Il legame con le quattordici tracce di Guitar Solo è esattamente in quella sensazione di canto pensoso e denso di fiducia nelle possibilità comunicative della musica, veicolo di storie dentro altre storie, racconto privilegiato per suoni e possibile motore di comunità legate dall’idea di un “oltre” la cronaca e l’angustia del presente. Il silenzio di quella valle scoscesa fatta di doline dolci è la prima amplificazione per eco del suono ed è qualcosa che riguarda da vicino la masterizzazione di brani che molto lasciano alle pause e ai riverberi. Costruito nell’anno di pandemia quando in senso concreto ed in senso figurato il grande assente è stato il “respiro”, il chitarrismo fortemente dinamico di Puglielli restituisce esattamente una sensazione di ariosità diffusa.

L’album contiene metà tracce  originali e metà riletture di brani tradizionali (The ballad of the fallen), classici (Stride la Vampa di Verdi, in un arrangiamento davvero raffinato), folk (Berimbau di Powell), manouche (Manoir de mes reves di Reinhardt), pop (Ticket to ride dei Beatles) e standard jazz (Django di Lewis). Questo eclettismo, possibile solo a fronte di una padronanza solida dello strumento, consente all’ascoltatore di solidarizzare con idee musicali diverse, ma legate da due fattori: la costruzione del suono e la centralità della melodia. Ed è soprattutto la cura nell’esposizione dei temi e nel tenere la barra armonica il miglior pregio di Guitar Solo, che di suo si trova discograficamente, senza neanche troppo timore reverenziale, in mezzo ai giganti della chitarra jazz (ma non solo) che hanno evidenziato nella registrazione a solo il massimo delle capacità espressive raggiunte.

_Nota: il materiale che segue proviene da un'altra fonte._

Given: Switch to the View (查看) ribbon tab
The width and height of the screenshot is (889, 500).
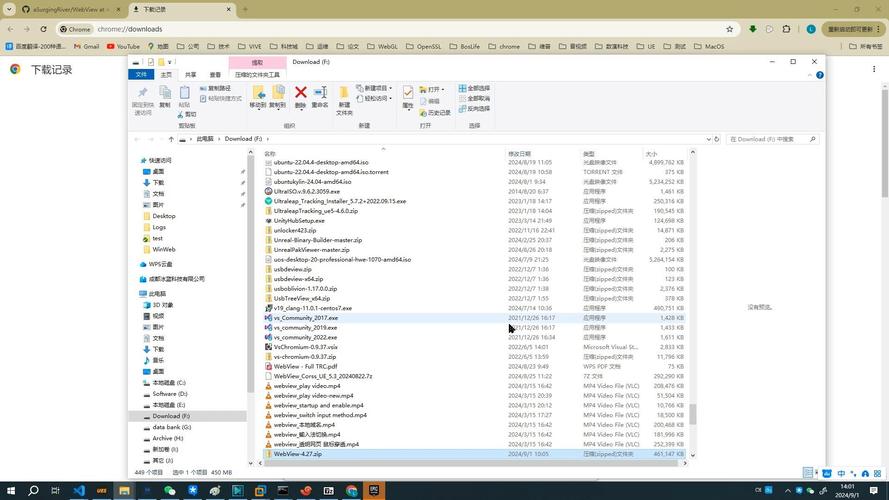Looking at the screenshot, I should click(x=215, y=74).
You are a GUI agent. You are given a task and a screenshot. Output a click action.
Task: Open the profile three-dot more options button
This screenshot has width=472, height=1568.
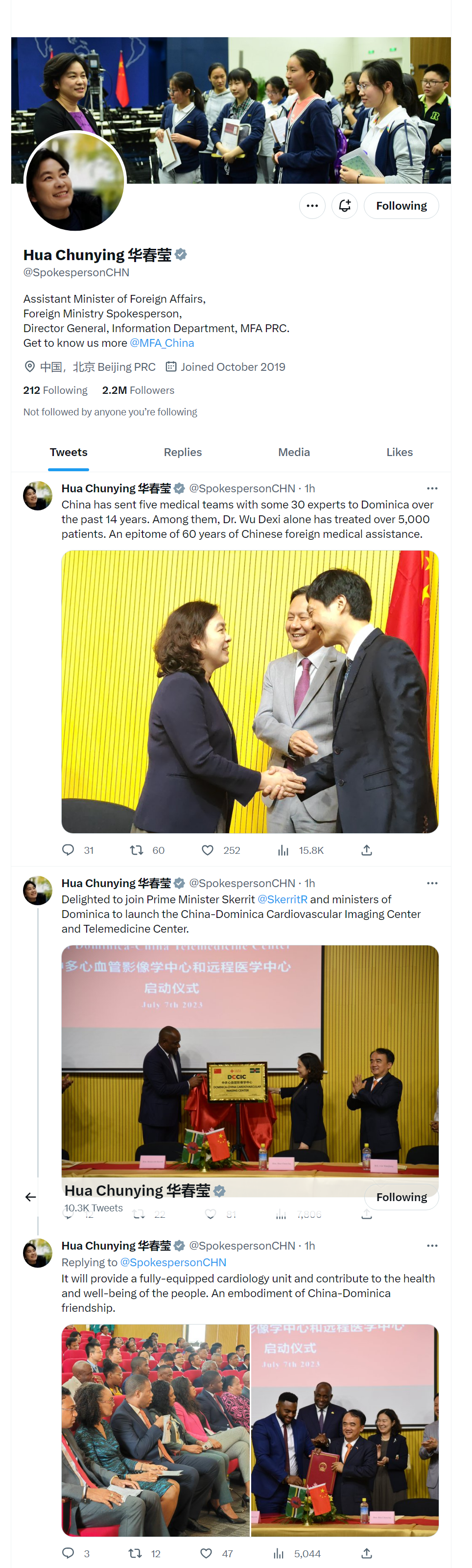pyautogui.click(x=312, y=206)
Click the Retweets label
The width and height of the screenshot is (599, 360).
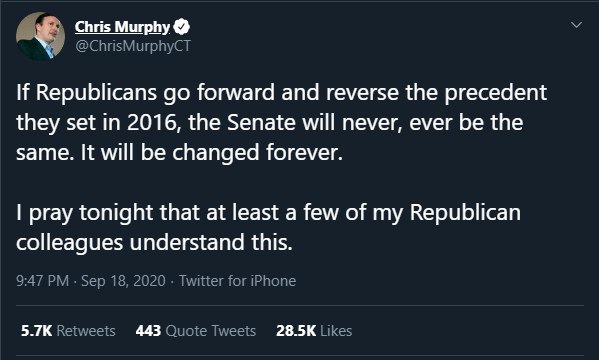pos(86,331)
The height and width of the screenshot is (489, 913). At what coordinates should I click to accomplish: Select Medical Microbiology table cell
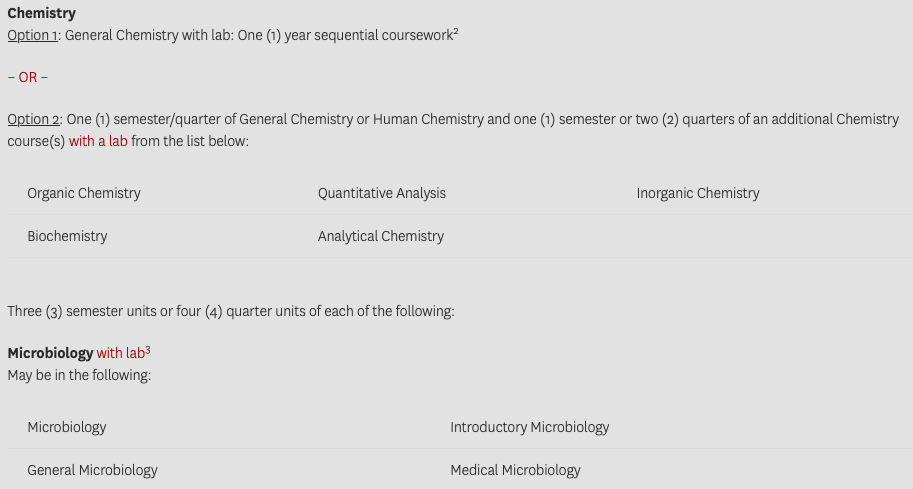tap(515, 470)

Impossibile poi non notare come la selezione del repertorio debba necessariamente essersi svolta considerando musica elettivamente popolare (Giuseppe Verdi dei Trovatori, what else?) ed evidentemente non populista, offerta per costruire un dialogo immaginario lungo le impronte della storia; l’identità di Puglielli in questo album è identificabile con un’idea, per così dire, solidamente “Romantica” del linguaggio musicale, anche qui non rischiando mai il romanticismo da salotto. Un crinale complesso nel quale incunearsi, dunque, che il chitarrista sfida con una improvvisazione, quella sì, virtuosa intorno agli stilemi del jazz e soprattutto con la scrittura di arrangiamenti rigorosi e di gran nitore.

Una passeggiata dentro la storia, insomma, che inizia tra i clivi delle rovine dell’antica Roma e finisce per addipanare il lungo filo del piacere di fare musica per gli altri.